YOUR ASSIGNMENT: Go through the entries below and pick out every line with "yellow".

GIVEN RECORDS:
---+---

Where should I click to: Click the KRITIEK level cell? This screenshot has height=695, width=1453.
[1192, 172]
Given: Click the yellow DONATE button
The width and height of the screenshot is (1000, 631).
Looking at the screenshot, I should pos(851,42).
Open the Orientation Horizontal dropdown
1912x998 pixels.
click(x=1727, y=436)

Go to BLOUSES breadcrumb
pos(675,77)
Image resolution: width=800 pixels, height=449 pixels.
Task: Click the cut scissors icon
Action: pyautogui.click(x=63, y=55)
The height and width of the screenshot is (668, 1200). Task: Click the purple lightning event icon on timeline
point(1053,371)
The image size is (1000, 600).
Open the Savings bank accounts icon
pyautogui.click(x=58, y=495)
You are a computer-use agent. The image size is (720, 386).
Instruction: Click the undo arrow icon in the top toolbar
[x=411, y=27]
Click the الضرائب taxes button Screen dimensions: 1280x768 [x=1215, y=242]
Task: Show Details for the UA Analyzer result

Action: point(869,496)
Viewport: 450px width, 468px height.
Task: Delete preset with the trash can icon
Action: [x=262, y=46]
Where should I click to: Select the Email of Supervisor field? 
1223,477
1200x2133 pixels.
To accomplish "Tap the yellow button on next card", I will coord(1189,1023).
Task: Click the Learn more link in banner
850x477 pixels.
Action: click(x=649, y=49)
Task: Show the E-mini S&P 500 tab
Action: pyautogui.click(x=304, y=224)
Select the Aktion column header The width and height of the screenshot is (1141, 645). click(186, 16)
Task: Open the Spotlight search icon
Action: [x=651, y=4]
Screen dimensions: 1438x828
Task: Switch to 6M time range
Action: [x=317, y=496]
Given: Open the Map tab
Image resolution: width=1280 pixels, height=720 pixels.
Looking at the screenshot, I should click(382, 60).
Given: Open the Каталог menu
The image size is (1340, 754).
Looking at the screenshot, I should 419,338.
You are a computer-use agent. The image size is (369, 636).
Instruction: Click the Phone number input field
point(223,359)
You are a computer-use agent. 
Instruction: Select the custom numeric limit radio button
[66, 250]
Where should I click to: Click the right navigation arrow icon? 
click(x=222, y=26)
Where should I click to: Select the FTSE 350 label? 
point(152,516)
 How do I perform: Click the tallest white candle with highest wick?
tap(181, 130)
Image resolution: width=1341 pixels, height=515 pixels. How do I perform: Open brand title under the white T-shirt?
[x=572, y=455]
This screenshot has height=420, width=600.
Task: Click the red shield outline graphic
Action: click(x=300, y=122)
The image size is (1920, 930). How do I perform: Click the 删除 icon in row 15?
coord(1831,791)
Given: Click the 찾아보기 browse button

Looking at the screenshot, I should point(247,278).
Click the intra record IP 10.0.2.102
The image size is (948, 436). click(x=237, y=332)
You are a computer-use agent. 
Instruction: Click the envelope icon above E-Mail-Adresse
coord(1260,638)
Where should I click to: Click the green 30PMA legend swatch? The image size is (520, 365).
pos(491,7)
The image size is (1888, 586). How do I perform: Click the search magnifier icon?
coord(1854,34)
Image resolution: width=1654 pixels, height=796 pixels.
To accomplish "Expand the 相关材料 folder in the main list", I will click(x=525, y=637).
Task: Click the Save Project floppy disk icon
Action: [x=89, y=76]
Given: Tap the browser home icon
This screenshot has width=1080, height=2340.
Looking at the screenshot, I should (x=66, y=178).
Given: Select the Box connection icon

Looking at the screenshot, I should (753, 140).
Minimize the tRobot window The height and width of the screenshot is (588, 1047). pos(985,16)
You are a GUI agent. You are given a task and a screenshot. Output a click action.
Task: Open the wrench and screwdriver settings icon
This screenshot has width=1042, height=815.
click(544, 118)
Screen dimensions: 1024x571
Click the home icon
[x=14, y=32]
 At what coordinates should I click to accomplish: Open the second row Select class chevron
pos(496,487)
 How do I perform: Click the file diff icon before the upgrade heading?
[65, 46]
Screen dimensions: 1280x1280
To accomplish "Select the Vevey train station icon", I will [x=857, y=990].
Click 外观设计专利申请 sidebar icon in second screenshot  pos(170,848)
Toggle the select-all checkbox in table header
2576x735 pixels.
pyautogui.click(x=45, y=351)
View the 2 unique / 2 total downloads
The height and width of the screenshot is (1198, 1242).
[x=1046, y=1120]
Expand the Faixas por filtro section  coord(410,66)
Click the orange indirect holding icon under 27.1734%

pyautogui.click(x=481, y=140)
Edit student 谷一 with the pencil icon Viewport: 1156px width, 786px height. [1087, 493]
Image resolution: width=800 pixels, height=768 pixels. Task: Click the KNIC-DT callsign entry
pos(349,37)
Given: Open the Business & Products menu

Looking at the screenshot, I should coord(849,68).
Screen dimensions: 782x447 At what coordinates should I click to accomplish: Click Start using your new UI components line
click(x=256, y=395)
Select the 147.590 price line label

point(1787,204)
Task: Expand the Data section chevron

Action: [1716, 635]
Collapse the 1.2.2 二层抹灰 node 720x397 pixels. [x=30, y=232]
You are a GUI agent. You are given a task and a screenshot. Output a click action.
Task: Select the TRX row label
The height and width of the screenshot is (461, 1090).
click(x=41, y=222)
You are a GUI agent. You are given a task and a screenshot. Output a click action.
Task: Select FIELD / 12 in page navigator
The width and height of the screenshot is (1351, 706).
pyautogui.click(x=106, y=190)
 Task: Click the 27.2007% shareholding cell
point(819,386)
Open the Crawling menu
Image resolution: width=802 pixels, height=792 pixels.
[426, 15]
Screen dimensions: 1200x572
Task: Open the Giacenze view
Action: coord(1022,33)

---+---

YOUR RESPONSE:
Given: Click the yellow DONATE button
To accomplish "Tap the yellow button on next card", I will coord(1189,1023).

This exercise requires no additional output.